Para Armandinho, Caetano, inclusive, foi essencial no crescimento dos trios. "O Caetano é o cara que nos popularizou no Brasil quando fez Atrás do trio elétrico, em 1969. Foi aí que o Brasil começou a tomar conhecimento dos trios. Foi ele quem plantou a sementinha", opina.
O axé não morreu
"O povo fala que o axé morreu e eu respondo: 'Só se matarem todos os artistas que ainda estão aí'", diz Armandinho. "Não se pode ignorar a capacidade e o talento de Luiz Caldas, Daniela Mercury, Ivete Sangalo e tantos outros. Chega a ser uma ignorância falar isso, com tudo que esses músicos representam. São pessoas que ainda estão aí, em evidência, atuando. Não estão esquecidos", defende.
Saulo Fernandes, um dos vocalistas mais longevos da Banda Eva, é visto pelo filho de Osmar como um intermediário entre a velha e a nova geração do ritmo. "O Saulo é um artista que traz a história da música dos anos 1980 e 1990. Ele traz a bagagem do axé mais antigo para os dias de hoje, é um cara que está presente nos carnavais, na mídia e traz esse legado", avalia o músico.

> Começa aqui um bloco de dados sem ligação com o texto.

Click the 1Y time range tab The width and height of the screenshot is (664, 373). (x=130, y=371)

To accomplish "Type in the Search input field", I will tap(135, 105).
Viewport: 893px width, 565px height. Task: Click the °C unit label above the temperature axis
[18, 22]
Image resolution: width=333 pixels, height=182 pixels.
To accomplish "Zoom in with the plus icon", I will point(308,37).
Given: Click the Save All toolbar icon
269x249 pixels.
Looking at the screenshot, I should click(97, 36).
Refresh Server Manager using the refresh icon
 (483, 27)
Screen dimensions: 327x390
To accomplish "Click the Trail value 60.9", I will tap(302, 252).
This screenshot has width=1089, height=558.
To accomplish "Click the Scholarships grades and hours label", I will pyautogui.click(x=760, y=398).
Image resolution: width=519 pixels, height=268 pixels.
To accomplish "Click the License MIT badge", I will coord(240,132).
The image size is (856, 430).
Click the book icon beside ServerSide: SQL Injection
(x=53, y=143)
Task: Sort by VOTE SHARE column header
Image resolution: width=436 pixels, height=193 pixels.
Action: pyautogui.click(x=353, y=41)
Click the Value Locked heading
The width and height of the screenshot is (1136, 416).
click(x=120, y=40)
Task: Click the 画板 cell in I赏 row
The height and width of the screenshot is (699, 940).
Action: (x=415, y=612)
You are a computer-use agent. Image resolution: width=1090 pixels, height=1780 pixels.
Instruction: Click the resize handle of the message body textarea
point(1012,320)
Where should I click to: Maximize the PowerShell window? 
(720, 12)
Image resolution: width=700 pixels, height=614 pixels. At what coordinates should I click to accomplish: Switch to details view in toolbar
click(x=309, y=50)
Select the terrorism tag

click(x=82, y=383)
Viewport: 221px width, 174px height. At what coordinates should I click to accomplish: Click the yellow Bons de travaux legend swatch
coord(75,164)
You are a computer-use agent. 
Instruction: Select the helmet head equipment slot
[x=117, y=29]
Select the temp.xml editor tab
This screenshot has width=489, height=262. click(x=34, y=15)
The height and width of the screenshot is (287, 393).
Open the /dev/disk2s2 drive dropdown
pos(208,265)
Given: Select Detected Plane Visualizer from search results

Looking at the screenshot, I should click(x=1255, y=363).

Fora da bolha do axé, mas já enorme no universo dos trios elétricos, o grupo BaianaSystem, formado em 2009, é outro destaque para Armandinho. "No ano passado, o trio deles arrastou uma multidão hipnotizada. Eu fiquei impressionado", revela o soteropolitano.
O nome da banda, inclusive, vem da guitarra baiana, instrumento que os integrantes levam como símbolo do grupo. "O Robertinho Barreto [guitarrista] era meu vizinho e, quando era adolescente, ele acompanhava meus ensaios. Aprendeu a tocar a guitarra baiana com as nossas músicas e nossa história", conta. "O Baiana, de uma forma ou de outra, mantém um vínculo com o nosso som", acrescenta.
Septuagenário, Armandinho, pai de um recém-nascido, está mais ativo que nunca. "Eu tenho 71 anos e não quero parar. É uma paixão que não tem como parar nem deixar de lado. Eu falo para o meu filho: 'Você é neto do inventor do trio elétrico', porque ele vai crescer com esse legado. Eu sou filho do inventor do trio elétrico e tenho muito orgulho disso", finaliza.